--- The data Enclosed Below ---

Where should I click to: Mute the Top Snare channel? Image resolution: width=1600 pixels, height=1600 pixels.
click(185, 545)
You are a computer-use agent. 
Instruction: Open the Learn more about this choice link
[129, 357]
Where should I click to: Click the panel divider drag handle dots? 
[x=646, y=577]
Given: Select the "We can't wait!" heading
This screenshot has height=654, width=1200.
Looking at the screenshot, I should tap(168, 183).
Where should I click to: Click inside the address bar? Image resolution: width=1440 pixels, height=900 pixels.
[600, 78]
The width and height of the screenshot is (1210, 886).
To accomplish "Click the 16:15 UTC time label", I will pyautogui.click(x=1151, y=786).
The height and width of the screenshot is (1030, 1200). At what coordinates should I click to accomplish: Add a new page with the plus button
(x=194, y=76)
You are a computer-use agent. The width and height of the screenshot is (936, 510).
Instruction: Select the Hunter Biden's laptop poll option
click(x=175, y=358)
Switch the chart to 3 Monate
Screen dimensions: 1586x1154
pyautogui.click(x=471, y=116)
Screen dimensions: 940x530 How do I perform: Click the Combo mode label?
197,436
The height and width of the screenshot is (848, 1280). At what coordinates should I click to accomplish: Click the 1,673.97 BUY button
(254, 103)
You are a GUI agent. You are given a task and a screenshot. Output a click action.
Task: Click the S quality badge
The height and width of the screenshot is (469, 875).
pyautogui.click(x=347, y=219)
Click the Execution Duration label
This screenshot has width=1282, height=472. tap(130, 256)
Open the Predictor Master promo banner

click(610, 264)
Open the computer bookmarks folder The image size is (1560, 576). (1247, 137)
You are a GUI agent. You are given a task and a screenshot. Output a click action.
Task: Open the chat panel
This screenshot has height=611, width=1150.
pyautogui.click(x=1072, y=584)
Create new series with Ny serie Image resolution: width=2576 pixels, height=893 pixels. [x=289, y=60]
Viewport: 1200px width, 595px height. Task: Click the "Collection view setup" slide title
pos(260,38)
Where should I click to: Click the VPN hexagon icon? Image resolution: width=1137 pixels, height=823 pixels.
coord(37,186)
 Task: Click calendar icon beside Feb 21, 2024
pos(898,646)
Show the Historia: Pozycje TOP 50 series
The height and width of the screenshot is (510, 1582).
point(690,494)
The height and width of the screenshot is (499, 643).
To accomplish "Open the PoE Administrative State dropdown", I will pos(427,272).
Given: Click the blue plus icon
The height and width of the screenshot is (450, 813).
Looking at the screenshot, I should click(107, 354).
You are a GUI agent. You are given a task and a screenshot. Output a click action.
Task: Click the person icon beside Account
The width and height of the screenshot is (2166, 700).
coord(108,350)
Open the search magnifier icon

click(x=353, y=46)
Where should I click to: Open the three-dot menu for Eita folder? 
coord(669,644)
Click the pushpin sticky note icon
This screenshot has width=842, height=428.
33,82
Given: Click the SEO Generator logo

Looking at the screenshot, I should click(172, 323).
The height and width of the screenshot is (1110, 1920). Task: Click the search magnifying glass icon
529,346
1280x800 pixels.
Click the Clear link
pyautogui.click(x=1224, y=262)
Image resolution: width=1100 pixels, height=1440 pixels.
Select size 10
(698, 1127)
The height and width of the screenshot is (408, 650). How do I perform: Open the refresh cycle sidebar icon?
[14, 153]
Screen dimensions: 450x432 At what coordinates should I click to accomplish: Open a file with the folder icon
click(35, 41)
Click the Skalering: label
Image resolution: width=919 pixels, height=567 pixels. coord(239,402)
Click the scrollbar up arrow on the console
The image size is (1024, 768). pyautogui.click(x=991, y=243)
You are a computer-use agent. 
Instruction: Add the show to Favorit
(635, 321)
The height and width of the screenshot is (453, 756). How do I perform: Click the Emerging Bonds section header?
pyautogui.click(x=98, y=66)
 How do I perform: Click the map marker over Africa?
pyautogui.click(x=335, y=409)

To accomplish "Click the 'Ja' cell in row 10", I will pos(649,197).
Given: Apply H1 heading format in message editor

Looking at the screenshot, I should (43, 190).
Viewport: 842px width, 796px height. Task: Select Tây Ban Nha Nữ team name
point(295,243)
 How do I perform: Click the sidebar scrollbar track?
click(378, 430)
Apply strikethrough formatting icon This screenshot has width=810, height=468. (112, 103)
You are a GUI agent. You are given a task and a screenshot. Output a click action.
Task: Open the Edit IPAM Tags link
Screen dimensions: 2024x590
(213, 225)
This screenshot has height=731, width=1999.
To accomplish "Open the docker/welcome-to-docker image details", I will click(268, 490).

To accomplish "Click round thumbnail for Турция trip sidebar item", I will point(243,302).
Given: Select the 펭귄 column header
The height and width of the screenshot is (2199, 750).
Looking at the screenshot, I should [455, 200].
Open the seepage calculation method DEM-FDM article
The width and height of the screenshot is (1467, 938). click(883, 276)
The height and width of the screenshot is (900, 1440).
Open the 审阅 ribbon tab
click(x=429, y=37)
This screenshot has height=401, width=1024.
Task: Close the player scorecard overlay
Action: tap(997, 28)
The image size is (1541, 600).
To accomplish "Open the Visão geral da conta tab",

--- End of Enclosed The data ---

* _Task_
Reproduce, exactly and with nothing added, the lines from the one that includes "The height and width of the screenshot is (900, 1440)." through the last line of the material.

* _Response to this exercise_
The height and width of the screenshot is (900, 1440).
Open the 审阅 ribbon tab
click(x=429, y=37)
This screenshot has height=401, width=1024.
Task: Close the player scorecard overlay
Action: tap(997, 28)
The image size is (1541, 600).
To accomplish "Open the Visão geral da conta tab",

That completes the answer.